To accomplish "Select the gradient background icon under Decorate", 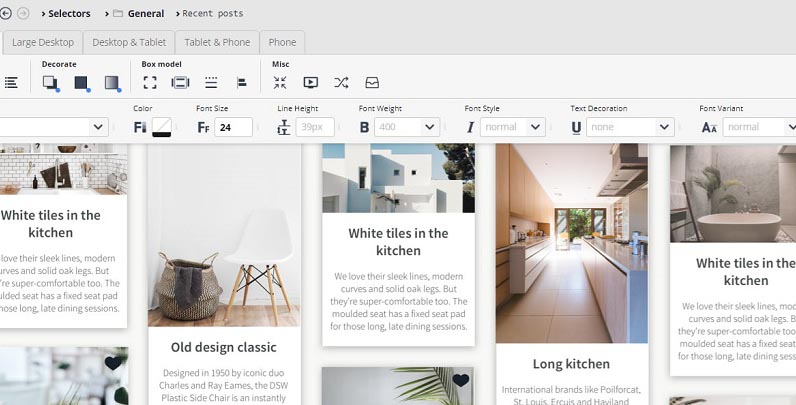I will (x=112, y=83).
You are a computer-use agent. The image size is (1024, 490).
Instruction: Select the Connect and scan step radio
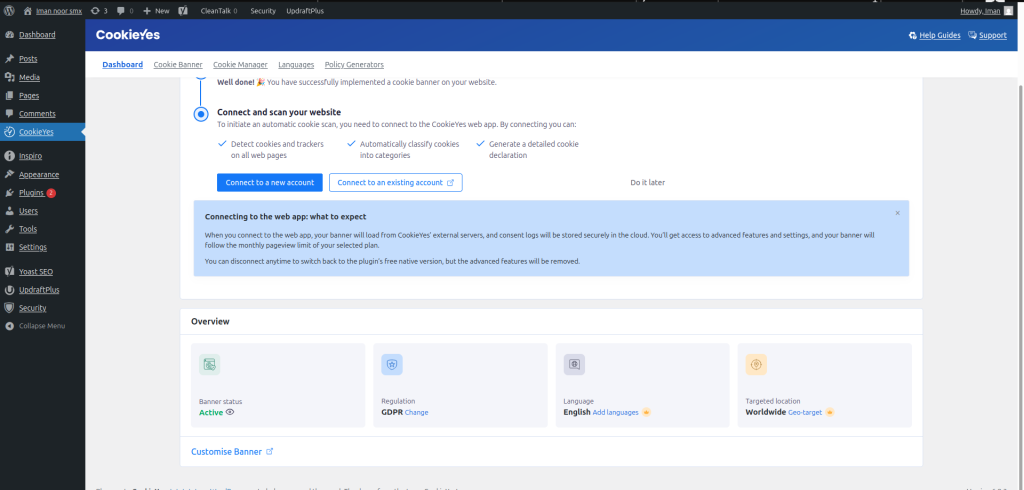(200, 114)
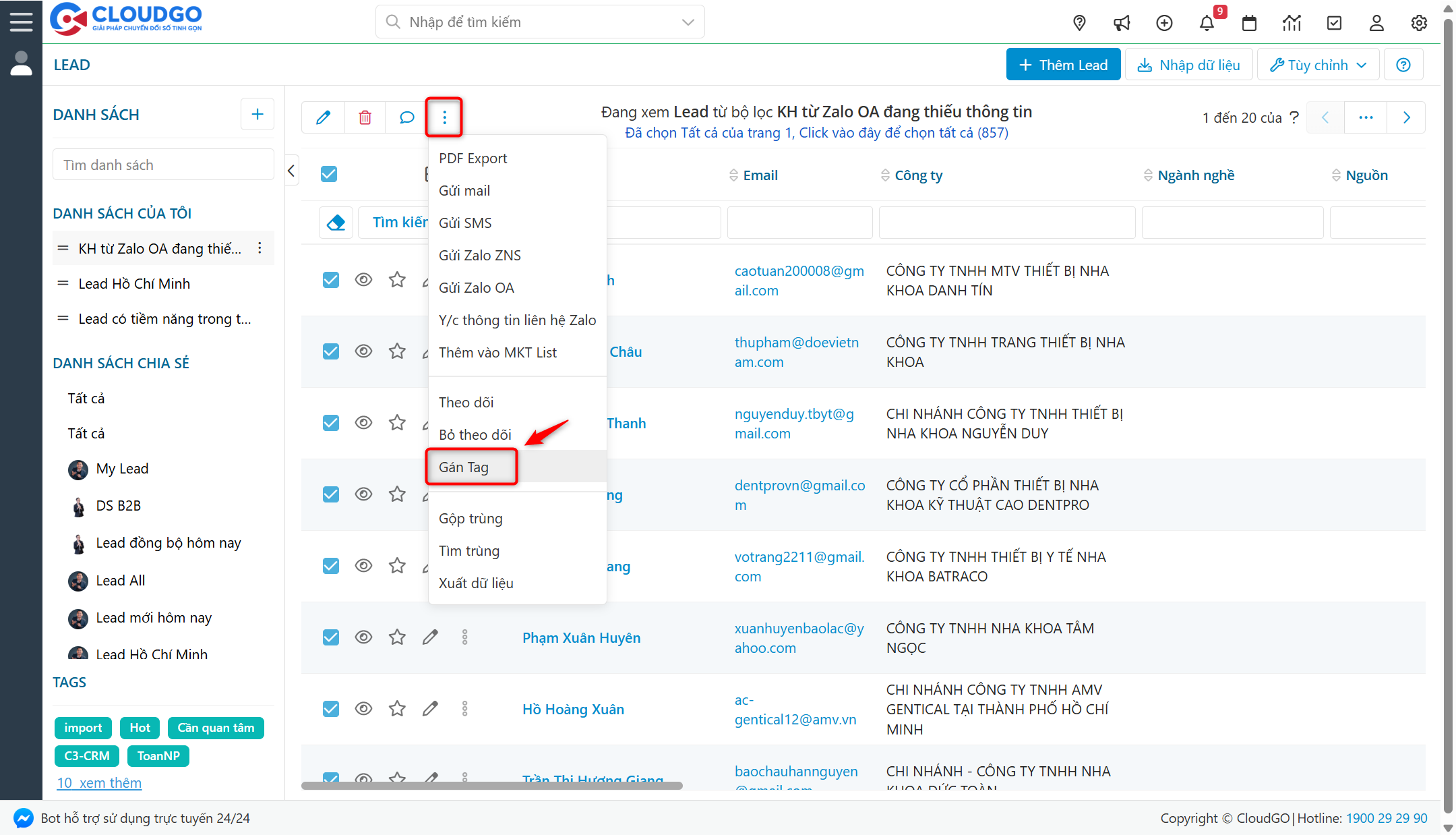Choose Gửi Zalo OA menu option
Viewport: 1456px width, 835px height.
(x=476, y=287)
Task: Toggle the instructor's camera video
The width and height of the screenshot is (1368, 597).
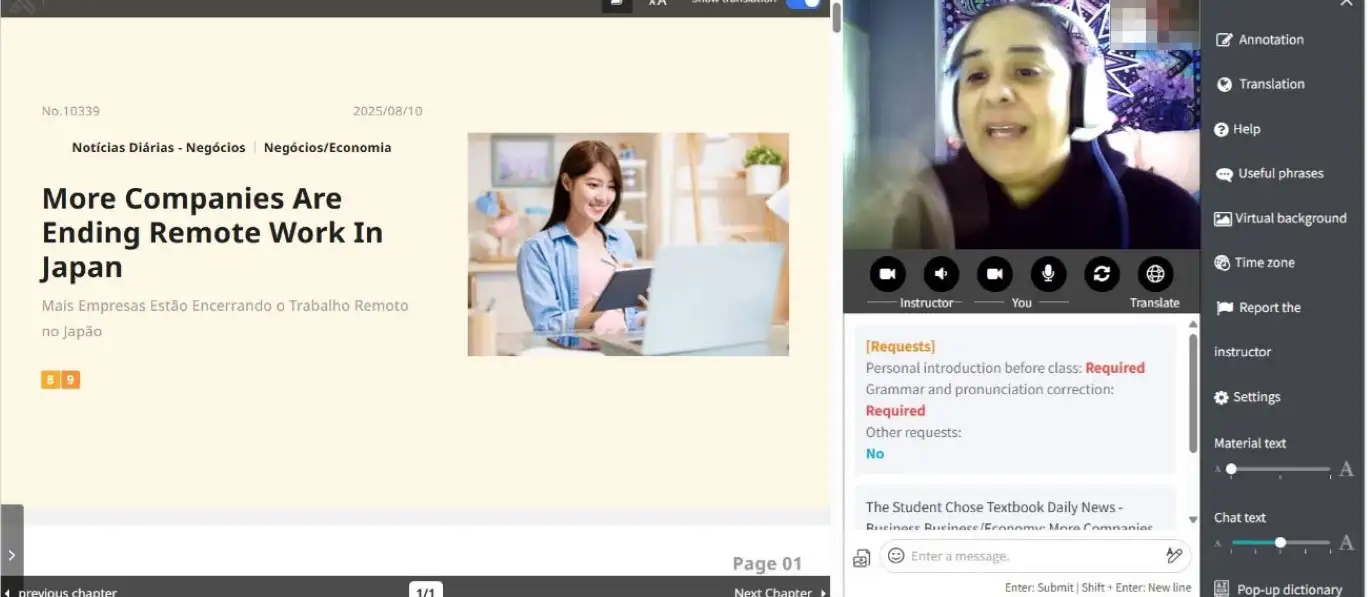Action: tap(886, 274)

* **PROMPT**
Write out the entries starting at the line that contains "You are a computer-use" and ending at the end of the entries, leaving the pictures out of your answer.

* **RESPONSE BELOW**
You are a computer-use agent. The image size is (1024, 490).
Instruction: Select the Connect and scan step radio
(200, 114)
Choose Gửi Zalo OA menu option
Viewport: 1456px width, 835px height.
(x=476, y=287)
Task: Toggle the instructor's camera video
The width and height of the screenshot is (1368, 597).
Action: tap(886, 274)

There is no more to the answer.